Stand: 29.10.2022 16:00 Uhr

Wildtiere wie Igel, Insekten oder Fledermäuse haben immer mehr Probleme, ein Winterquartier zu finden. Mit einem geeigneten Unterschlupf können Gartenbesitzer ihnen helfen.

Viele Tiere erfüllen in der Natur wichtige Aufgaben - etwa, indem sie Obstbäume und Beerengehölze befruchten oder Schädlinge vertilgen. Diesen sogenannten Nützlingen fehlen oft Lebensraum und Nahrungsquellen. Auch in Privatgärten finden sie zwischen penibel geharkten Rasenflächen und exotischen Pflanzen keinen geeigneten Unterschlupf. Wer Wildtieren Schutz und Nahrung bieten möchte, sollte seinen Garten naturnah gestalten und an einigen Stellen Laub, Äste und Steine liegen lassen. Für einige Tiere kann man zusätzlich spezielle "Häuser" kaufen oder selbst bauen. Eichhörnchen, Siebenschläfer und Haselmaus freuen sich über geeignete Futterkästen.

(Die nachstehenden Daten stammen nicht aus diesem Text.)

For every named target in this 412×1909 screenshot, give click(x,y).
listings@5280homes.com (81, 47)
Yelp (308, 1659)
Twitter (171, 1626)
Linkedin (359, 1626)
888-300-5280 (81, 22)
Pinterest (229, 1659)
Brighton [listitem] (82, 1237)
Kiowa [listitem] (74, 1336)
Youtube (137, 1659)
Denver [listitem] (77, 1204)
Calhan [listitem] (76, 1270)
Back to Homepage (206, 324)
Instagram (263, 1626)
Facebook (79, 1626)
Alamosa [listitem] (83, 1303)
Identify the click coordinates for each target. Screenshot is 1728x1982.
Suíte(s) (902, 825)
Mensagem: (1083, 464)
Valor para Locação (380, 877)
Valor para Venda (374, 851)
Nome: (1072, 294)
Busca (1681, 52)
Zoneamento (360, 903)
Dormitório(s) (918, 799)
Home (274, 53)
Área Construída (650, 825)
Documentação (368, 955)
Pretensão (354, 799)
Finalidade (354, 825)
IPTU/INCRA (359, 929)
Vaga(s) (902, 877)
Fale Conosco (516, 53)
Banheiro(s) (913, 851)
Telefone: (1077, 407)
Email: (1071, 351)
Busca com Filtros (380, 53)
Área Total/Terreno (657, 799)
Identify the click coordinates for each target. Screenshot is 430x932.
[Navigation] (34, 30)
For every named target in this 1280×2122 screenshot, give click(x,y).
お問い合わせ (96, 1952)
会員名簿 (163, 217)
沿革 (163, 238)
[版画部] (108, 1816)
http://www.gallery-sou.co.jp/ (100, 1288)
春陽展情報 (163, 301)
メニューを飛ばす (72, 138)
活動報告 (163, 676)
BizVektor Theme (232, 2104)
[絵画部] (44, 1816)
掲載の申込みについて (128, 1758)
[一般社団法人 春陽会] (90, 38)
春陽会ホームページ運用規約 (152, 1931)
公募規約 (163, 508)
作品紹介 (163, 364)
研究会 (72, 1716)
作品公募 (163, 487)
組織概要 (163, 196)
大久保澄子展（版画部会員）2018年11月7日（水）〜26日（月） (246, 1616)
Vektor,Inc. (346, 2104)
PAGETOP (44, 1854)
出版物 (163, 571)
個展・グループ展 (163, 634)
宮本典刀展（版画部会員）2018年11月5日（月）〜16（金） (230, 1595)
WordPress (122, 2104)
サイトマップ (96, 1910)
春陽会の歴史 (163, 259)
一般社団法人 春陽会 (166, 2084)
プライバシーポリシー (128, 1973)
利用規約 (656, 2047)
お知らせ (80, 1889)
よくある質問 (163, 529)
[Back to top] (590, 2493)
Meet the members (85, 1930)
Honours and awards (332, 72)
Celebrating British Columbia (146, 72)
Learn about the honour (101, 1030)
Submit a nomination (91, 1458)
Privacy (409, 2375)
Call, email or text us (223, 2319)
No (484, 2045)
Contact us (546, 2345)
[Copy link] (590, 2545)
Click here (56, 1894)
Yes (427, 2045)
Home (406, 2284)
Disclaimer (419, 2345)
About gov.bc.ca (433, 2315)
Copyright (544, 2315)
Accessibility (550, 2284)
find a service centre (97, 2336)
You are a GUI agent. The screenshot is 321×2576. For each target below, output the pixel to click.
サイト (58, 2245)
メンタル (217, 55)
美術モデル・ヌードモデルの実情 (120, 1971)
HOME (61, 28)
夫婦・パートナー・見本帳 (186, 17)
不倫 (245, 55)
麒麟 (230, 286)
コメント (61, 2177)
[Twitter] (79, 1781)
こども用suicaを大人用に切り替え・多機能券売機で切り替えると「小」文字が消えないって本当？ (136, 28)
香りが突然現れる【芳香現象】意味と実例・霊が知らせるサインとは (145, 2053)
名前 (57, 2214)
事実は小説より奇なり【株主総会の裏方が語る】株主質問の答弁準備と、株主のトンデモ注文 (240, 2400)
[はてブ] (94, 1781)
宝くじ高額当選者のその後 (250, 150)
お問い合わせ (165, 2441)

Igeln ein Winterquartier im Garten schaffen

Igel ziehen sich je nach Witterung ab Oktober in ein Winterquartier zurück. Das können Laub- oder Steinhaufen, alte Baumstümpfe, Hecken oder Holzstapel sein. Auch ein mit Laub bedeckter umgedrehter Karton oder eine Holzkiste bieten den Tieren Schutz. Wichtig: Igel sollten dort überwintern, wo sie zu Hause sind - nämlich draußen in der Natur. Das Hamburger Tierheim Süderstraße warnt davor, die Tiere zu umsorgen, denn das schadet ihnen. "Wurden die Igel vom Menschen den ganzen Winter versorgt und gepflegt, haben sie es im kommenden Frühjahr schwer, sich in einem neuen fremden Revier zurechtzufinden und sich gegen Artgenossen durchzusetzen", erklärt Diplom-Biologe Sven Fraaß.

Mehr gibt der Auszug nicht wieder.